Not all Parisians were aristocrats and artists. Most never saw the gratin—the upper crust. Historian Jean-Pierre Gueno has listed some of the concerns of ordinary people in the years leading up to the war; concerns that seldom make it into social histories, so seductive is the world of the salonand the atelier.

“It was the time of the Montmartre painters,” he writes, “and the Bateau-Lavoir.” The Bateau-Lavoir was a studio in an old Montmartre factory, shared by Picasso and Braque, and so named because in bad weather it creaked like the floating laundries moored along the Seine. It was the time of “the flooding of the Seine”—in 1910, the Seine overflowed and paralyzed the city for a month—“the passage of Halley’s comet; the appearance of the first tangos; the first music halls; the inauguration of the Gaumont Palace [a cinema] and the Vél d’Hiv”—the Vélodrome d’Hiver, an indoor stadium that housed bike races, circuses, wrestling, and other sports, including events of the 1924 Olympic Games—“the theft of the Mona Lisa”—in August 1911, an Italian worker in the Louvre walked off with the Leonardo, smuggled it into Italy, and, a year later, gave himself up, along with the painting—“the end of the Bonnot gang”—an anarchist group that robbed banks between 1911 and 1913, pioneering the criminal use of automobiles; most members were imprisoned or executed in 1913—“the publication of The War of the Buttons”—Louis Pergaud’s 1912 novel about gangs of village kids who begin by cutting buttons from rivals’ clothes, then escalate to going naked—“the meeting of Yvonne de Quiévrecourt and Alain-Fournier under the trees of the Cours la Reine; the edition of Le Grand Meaulnes that only just failed to win the Prix Goncourt”—in 1905, Henri-Alban Fournier fell in love with Yvonne de Quiévrecourt while walking by the Seine; they never married, but she inspired him to write, as Alain-Fournier, his only novel, which narrowly missed achieving France’s highest literary honor—“the appearance of the first public telephone boxes; the electrification of the railways; the first Michelin road maps; the fashion for peaked caps and straw boaters; the invention of Esperanto.”

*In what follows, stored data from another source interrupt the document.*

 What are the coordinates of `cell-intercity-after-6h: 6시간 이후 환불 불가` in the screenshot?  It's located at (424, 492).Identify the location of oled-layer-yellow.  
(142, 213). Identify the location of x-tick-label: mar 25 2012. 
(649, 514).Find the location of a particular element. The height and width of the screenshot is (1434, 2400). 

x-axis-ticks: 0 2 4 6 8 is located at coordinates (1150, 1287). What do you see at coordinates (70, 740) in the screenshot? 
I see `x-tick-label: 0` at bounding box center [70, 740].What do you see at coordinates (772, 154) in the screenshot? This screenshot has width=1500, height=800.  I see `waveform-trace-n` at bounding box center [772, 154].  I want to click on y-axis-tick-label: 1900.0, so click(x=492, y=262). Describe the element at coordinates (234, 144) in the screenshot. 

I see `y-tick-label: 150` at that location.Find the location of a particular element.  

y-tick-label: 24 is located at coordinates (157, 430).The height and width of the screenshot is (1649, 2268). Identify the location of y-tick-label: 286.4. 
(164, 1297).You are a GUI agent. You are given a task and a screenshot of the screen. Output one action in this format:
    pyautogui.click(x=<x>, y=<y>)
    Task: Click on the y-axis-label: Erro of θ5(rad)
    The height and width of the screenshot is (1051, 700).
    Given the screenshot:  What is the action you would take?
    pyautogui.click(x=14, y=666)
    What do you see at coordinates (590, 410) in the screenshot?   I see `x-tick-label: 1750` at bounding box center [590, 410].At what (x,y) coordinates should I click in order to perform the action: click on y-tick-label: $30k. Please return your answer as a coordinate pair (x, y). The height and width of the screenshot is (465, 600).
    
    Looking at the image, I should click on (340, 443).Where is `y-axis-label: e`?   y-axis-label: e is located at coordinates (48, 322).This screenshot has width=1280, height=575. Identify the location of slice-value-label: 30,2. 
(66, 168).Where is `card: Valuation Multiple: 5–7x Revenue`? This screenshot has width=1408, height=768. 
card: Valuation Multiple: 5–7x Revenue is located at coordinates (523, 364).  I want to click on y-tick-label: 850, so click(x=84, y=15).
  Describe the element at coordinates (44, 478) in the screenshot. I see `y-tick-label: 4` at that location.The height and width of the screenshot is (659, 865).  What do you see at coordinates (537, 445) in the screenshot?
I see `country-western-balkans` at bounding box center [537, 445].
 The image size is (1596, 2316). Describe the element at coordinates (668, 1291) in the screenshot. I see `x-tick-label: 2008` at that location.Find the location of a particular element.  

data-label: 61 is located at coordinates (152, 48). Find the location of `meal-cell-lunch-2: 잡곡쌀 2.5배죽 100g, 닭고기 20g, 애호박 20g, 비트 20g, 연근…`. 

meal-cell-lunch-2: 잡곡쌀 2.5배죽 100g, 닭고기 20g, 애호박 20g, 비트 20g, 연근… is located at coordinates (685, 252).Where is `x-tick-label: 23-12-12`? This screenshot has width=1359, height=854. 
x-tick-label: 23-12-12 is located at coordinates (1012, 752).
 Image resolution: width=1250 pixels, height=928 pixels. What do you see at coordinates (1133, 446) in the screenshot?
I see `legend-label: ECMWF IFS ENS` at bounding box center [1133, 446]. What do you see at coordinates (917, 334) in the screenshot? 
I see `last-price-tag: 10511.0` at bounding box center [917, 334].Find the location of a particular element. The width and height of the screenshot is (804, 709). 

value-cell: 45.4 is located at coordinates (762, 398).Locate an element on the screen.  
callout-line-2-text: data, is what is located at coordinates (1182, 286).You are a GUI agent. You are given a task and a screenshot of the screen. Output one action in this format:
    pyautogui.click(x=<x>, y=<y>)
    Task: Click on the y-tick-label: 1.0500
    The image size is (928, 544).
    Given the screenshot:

This France was no less affected by the war—in which, as it happens, both Louis Pergaud and Alain-Fournier died. Although both Le Grand Meaulnes and La Guerre des Boutons would become classics, filmed repeatedly and never out of print, the France in which they were set, of country romances and childhood games, didn’t survive. Neither did anarchy, the political creed that drove the Bonnot gang and the Serbian assassins who, indirectly ignited the war, nor Esperanto, the synthetic language intended to break down barriers between nations. Nobody was speaking Esperanto or preaching anarchy in the trenches of the Somme. Both had gone the way of boaters and bike races. Evil, as always, proved more durable. The Vél d’Hiv flourished. Under Nazi occupation, it became a holding center for French Jews about to be deported. In 1946, it reopened as a sporting venue and operated successfully until 1958.